Preventive measures also include attention to partner notification. Patients should be encouraged to notify their sexual partners of their exposure and encourage them to seek medical care; this is patient referral. If patients are unwilling or unable to notify their partners, then the assistance of state and local departments of public health can be enlisted; this is provider referral.
The American College of Obstetricians and Gynecologists (ACOG) has released guidelines on expedited partner therapy for chlamydial and gonorrheal sexually transmitted diseases (STDs).[56, 57] While designed to prevent reinfection with chlamydia and gonorrhea, the recommendations can also be applied to other STDs. The ACOG recommendations include the following:
Expedited partner therapy to prevent reinfection, with legalization of expedited partner therapy
Counsel partners to undergo screening for HIV infection and other STDs
Expedited partner therapy contraindicated in cases of suspected abuse or compromised patient safety; pretreatment evaluation for abuse potential recommended
Expedited partner therapy medications and protocols based on CDC, state, and/or local guidelines
Because of the health risks from asymptomatic gonorrhea, the US Preventive Services Task Force recommends gonorrhea screening women who are at increased risk for infection, including the following :
Patients with previous gonorrheal infection
Patients with other STDs
Patients with new or multiple sex partners
Patients who engage in inconsistent condom use
Patients who engage in commercial sex work and drug use
Patients living in communities with a high prevalence of disease
Because the prevalence of asymptomatic gonorrhea in men is low, evidence was insufficient for the task force to either recommend or not recommend routine screening of men at increased infection risk.
Prophylaxis in neonates
All infants born to mothers with untreated gonococcal infection should be treated prophylactically with a single dose of ceftriaxone (25-50 mg/kg IV/IM, not to exceed 125 mg).
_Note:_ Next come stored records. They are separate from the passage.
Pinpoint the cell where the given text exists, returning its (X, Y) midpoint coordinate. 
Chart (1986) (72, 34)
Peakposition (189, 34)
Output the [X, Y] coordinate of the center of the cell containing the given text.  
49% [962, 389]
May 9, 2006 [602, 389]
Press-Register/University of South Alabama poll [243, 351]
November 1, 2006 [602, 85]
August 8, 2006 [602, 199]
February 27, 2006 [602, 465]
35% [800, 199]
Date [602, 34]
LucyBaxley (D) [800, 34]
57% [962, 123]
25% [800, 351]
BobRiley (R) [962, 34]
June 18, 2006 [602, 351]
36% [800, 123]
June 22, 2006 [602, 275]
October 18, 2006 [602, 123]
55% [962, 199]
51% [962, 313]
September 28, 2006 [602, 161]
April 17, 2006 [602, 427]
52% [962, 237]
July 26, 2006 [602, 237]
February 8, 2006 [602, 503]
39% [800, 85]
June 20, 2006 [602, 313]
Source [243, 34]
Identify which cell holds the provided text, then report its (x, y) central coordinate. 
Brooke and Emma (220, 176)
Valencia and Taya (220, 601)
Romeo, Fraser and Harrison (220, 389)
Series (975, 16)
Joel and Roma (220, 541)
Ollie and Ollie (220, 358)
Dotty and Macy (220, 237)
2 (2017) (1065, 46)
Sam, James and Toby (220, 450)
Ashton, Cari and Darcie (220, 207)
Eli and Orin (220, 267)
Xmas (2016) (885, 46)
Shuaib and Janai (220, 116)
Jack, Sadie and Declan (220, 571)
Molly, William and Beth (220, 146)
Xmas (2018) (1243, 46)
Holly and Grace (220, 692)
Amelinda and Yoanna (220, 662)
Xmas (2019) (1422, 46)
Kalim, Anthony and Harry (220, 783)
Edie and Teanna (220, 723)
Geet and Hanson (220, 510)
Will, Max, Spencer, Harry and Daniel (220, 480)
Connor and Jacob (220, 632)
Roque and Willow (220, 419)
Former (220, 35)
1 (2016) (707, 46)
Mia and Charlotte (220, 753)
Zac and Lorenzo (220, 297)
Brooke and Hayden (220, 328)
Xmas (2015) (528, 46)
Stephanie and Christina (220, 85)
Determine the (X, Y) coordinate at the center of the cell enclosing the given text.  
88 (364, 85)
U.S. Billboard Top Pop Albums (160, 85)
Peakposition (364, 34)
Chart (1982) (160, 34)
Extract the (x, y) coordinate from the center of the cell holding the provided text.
All neonates should undergo prophylaxis for ophthalmia neonatorum with silver nitrate (1%) aqueous solution in both eyes once or erythromycin (0.5%) ophthalmic ointment in both eyes once.
Several factors, including the lack of an animal model and the diverse antigenic variability of gonorrhea, have made creation of a gonococcal vaccine difficult. Based on rabbit studies, a pilin target was the most likely vaccine candidate. Early tests in military recruits and in volunteers met with some success, but protection was strain-limited, once again because of high antigenic variation of pili. A vaccine toward porins was also evaluated, but induced anti-porin antibodies were not bactericidal.
PRO-2000, an antimicrobial gel for the potential prevention of HIV infection, is in phase III trial for the prevention of sexually transmitted infections, including HIV, herpes, chlamydia, and gonorrhea, in Africa.